New media was also hit by the tough economic climate. Internet ad spends dropped 6.4% and Network TV took a 3.5% hit. Nevertheless, television continued to be the dominant medium for advertisers, with 60% of all ad dollars spent on Network, Cable, Hispanic, or Spot TV.

Spanish Language TV (network and cable) advertising continued to grow at a clip of 0.8%, while African-American TV fell 3.4%.

ADVERTISER SPENDING
The top 10 advertisers spent a total of $15.5 billion in 2008 – 15% less than the year before. Not a single one of the top 10 advertisers spent more in 2008 vs. 2007. Procter & Gamble maintained its perch as the top advertiser this year, despite a 19% decline vs. 2007.

Detroit’s Big Three automakers held on to spots in the top 10, despite double-digit percentage slashes in their ad budgets. Cerberus Capital Management (Chrysler) and Ford Motor Co. cut advertising 31% and 29%, respectively. General Motors trimmed its advertising 15%. Foreign automakers Toyota and Honda each made the top 10, but they, too, slashed their ad spend 7% and 3%, respectively.

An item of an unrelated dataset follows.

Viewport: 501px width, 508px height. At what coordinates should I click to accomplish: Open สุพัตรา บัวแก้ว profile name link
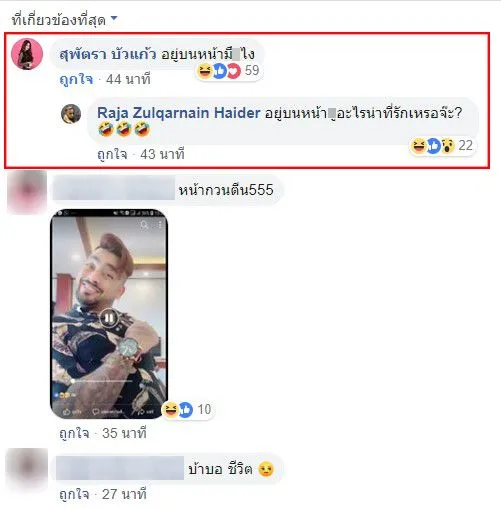coord(107,54)
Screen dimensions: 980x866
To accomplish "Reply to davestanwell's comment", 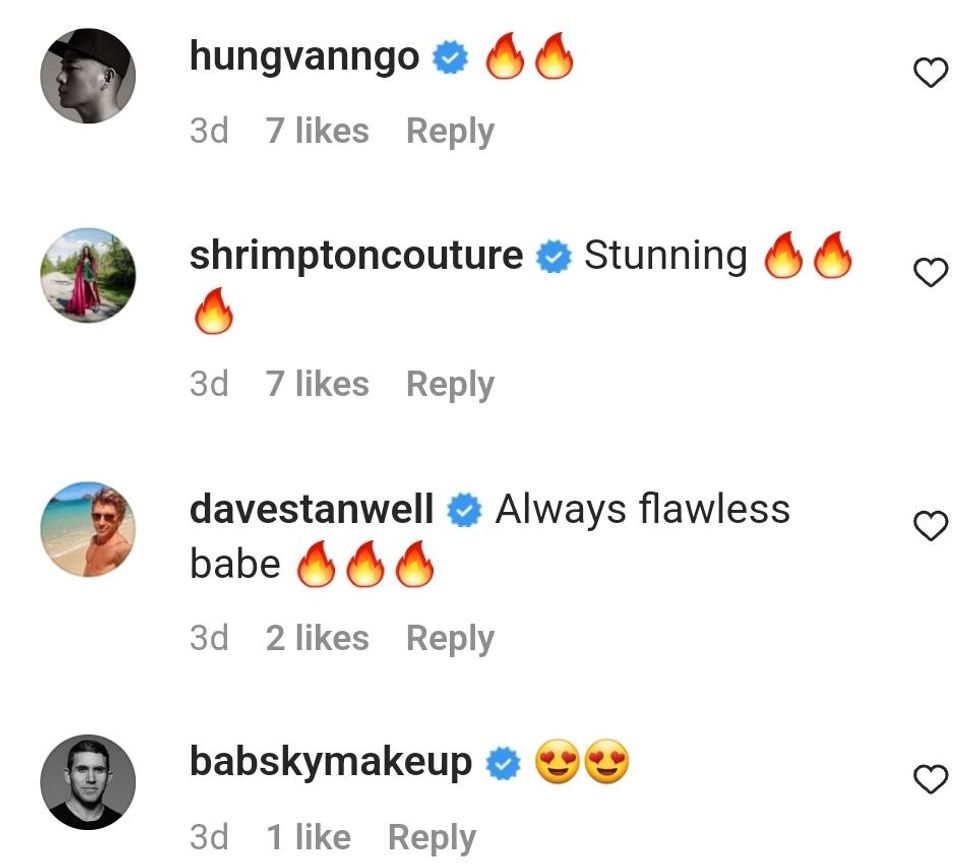I will 450,638.
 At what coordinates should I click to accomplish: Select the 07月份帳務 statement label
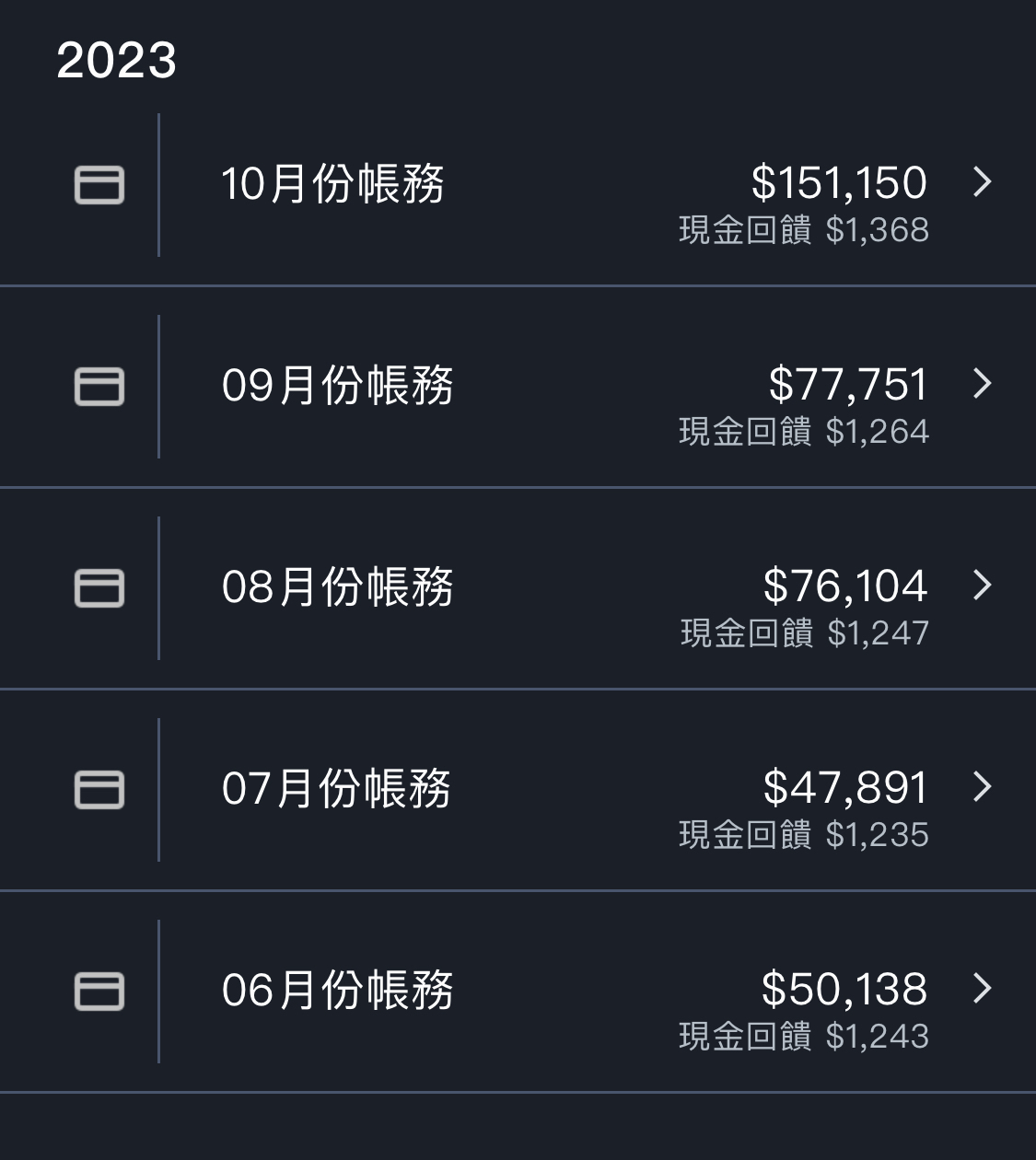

No fast food parent companies cracked the top 10. But Yum! Brands (11th), parent company of Taco Bell and KFC, spent $5.6 million more on advertising in 2008, while McDonald’s (13th) boosted its ad spend $5 million.

Wal-Mart (19th) showed perhaps the most impressive ad growth in 2008. The retail giant increased its spend 55% over the previous year with $771 million in ad buys.

PRODUCT SPEND
The automotive industry’s ad spending fell hardest in 2008. The industry slashed its spending by almost $1.8 billion, or 15.5%.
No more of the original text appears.